Germany’s new coronavirus infections have soared alarmingly, touching the highest level since the start of the pandemic, public health figures showed on Monday.
Robert Koch Institute, the German federal government agency tasked with disease control and prevention, said the infection rate had increased to 201.1 new cases per 100,000 residents over the past seven days, higher than the previous record of 197.6 December last year.
The new cases rose to 4,782,546 from 4,767,033 a day earlier while the number of deaths jumped by 33 to reach a total of 96,558, reports said.
The latest surge comes as Germany continues to struggle to find ways to convince unvaccinated residents to get their vaccine shots.
Germany’s Health Minister Jens Spahn has called the fourth wave “the pandemic of the unvaccinated”, in a swipe at the people who have displayed reluctance in getting inoculated.
The government in Berlin has been hesitant on making vaccination mandatory for its citizens, as vaccine skepticism is widespread.
Official figures show one in three people remain unvaccinated in the western European country.
Old East Germany uptake of vaccine is 10 percent under the national average, while the number of new cases stands above the national average.

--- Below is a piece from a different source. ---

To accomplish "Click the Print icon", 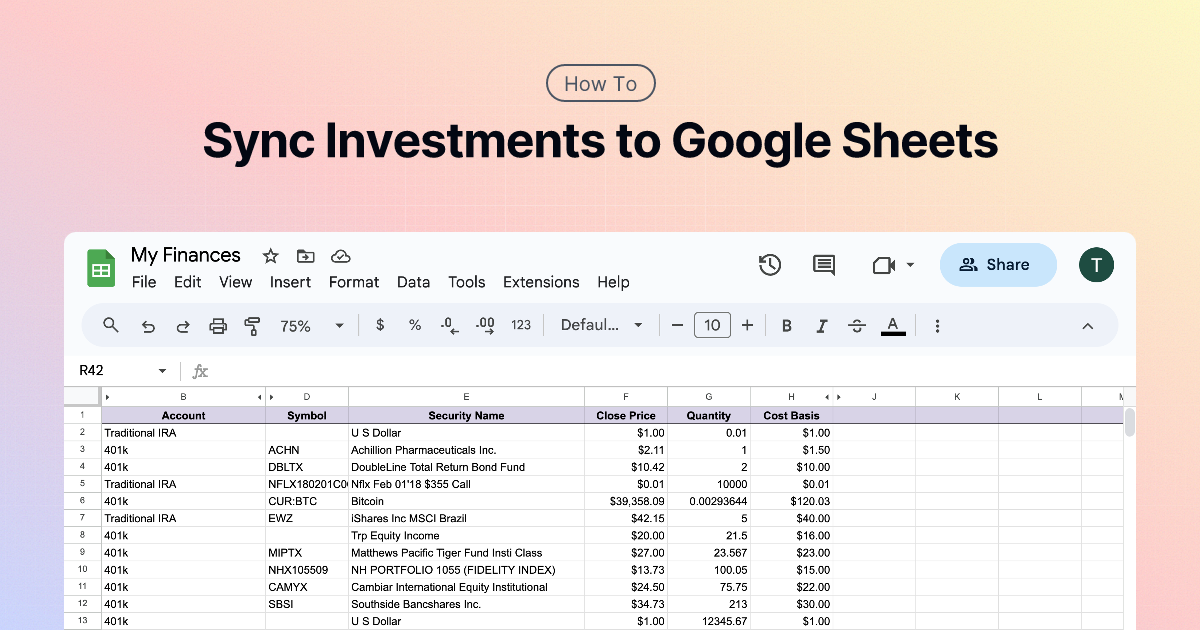I will (x=218, y=325).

“We will only be able to cope with the burden of all emergencies if savings are made somewhere else,” Christian Karagiannidis, scientific director at the DIVI association for intensive and emergency medicine, was quoted as saying by Augsburger Allgemeine newspaper.

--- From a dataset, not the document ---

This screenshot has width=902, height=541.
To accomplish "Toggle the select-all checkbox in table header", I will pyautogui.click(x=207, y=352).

He also pointed out that some scheduled operations would have to be postponed with the coming of the new coronavirus peak.
The three German parties, in talks to form a coalition government by early December, have presented a draft law to allow for measures such a compulsory facemasks and social distancing in public spaces. The plan also includes the reintroduction of free tests.
However, the parties have also agreed to not impose a nationwide state of emergency. The draft suggests the law to be enforced until March next year.
The draft law presented late on Monday is due to be presented to the Bundestag lower house of parliament on Thursday and to be put to vote during next week’s session.
France still tottering
In France, a total of 2,197 fresh COVID-19 infections were identified over the past 24 hours, bringing the total to 7.22 million cases since the start of the pandemic.
The number of daily infections has shot up by nearly 25 percent in past one week, prompting speculation about the mandatory third vaccine jab.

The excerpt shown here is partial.